Quantum Speedup for Some Geometric 3SUM-Hard Problems and Beyond
J. Mark Keil, Fraser McLeod, Debajyoti Mondal
TL;DR
The paper addresses quantum speedups for geometric $3SUM$-hard problems by extending the Ambainis–Larka framework of searching over plane subdivisions. It introduces a Recursive-Quantum-Search (RQS) paradigm that decomposes problems into subproblems, leverages Grover search for cross-subproblem solutions, and requires controlled subproblem sizes to achieve near-linear quantum time $O(n^{1+o(1)})$ for each target problem. The authors obtain $O(n^{1+o(1)})$ quantum algorithms for $q$-Area Triangle, $q$-Points in a Disk, and Interval Containment, and generalize the approach to a broad Pair/Tuple Search setting with applications to Polygon Cutting and Disjoint Projections, as well as higher-dimensional generalizations.

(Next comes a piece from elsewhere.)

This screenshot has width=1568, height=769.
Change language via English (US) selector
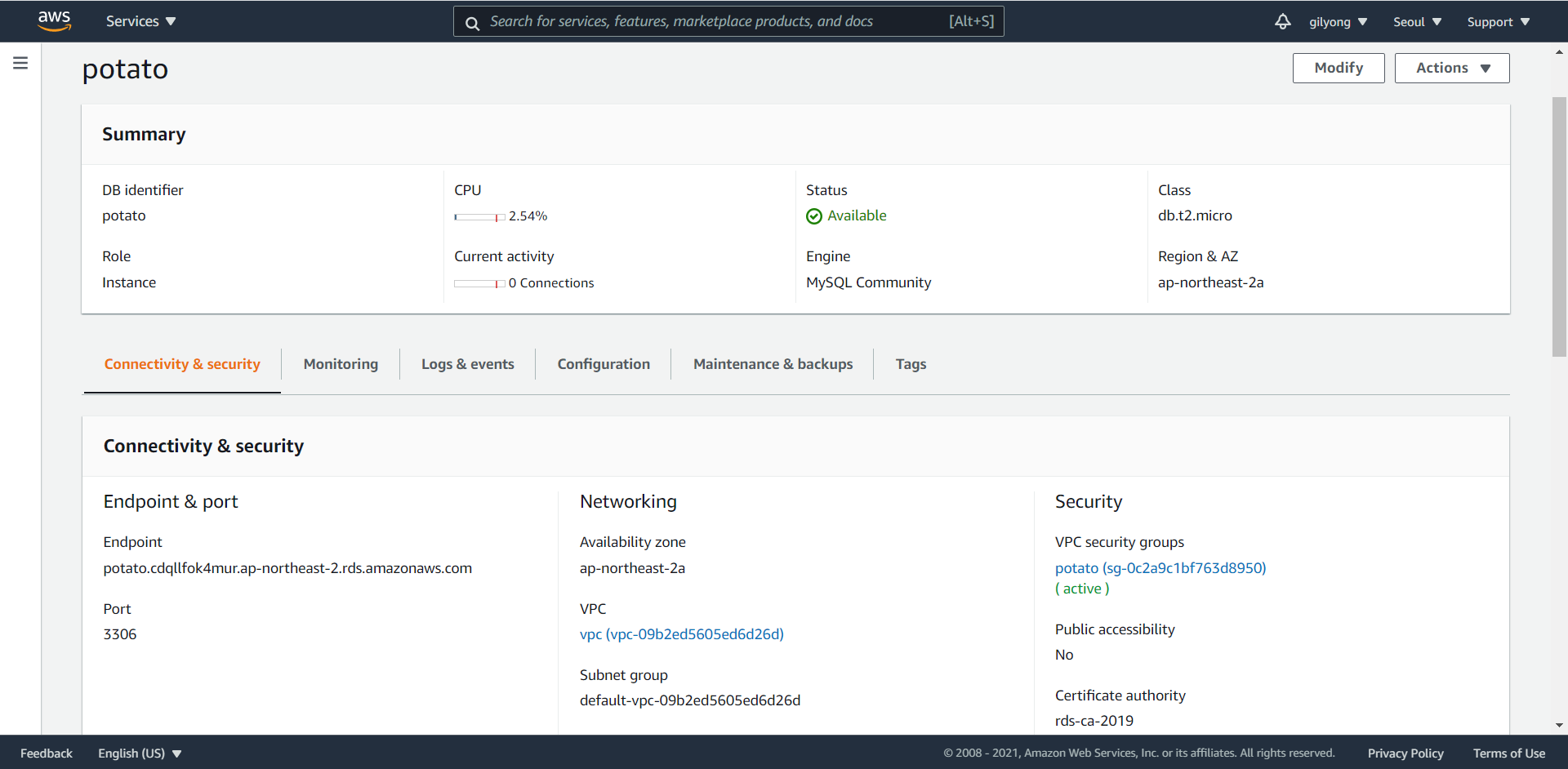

These results demonstrate that a wide class of geometric $3SUM$-hard problems admit efficient quantum speedups and provide a flexible framework for multi-structure search in computational geometry.
Abstract
The classical 3SUM conjecture states that the class of 3SUM-hard problems does not admit a truly subquadratic $O(n^{2-δ})$-time algorithm, where $δ>0$, in classical computing. The geometric 3SUM-hard problems have widely been studied in computational geometry and recently, these problems have been examined under the quantum computing model. For example, Ambainis and Larka [TQC'20] designed a quantum algorithm that can solve many geometric 3SUM-hard problems in $O(n^{1+o(1)})$-time, whereas Buhrman [ITCS'22] investigated lower bounds under quantum 3SUM conjecture that claims there does not exist any sublinear $O(n^{1-δ})$-time quantum algorithm for the 3SUM problem. The main idea of Ambainis and Larka is to formulate a 3SUM-hard problem as a search problem, where one needs to find a point with a certain property over a set of regions determined by a line arrangement in the plane. The quantum speed-up then comes from the application of the well-known quantum search technique called Grover search over all regions. This paper further generalizes the technique of Ambainis and Larka for some 3SUM-hard problems when a solution may not necessarily correspond to a single point or the search regions do not immediately correspond to the subdivision determined by a line arrangement. Given a set of $n$ points and a positive number $q$, we design $O(n^{1+o(1)})$-time quantum algorithms to determine whether there exists a triangle among these points with an area at most $q$ or a unit disk that contains at least $q$ points. We also give an $O(n^{1+o(1)})$-time quantum algorithm to determine whether a given set of intervals can be translated so that it becomes contained in another set of given intervals and discuss further generalizations.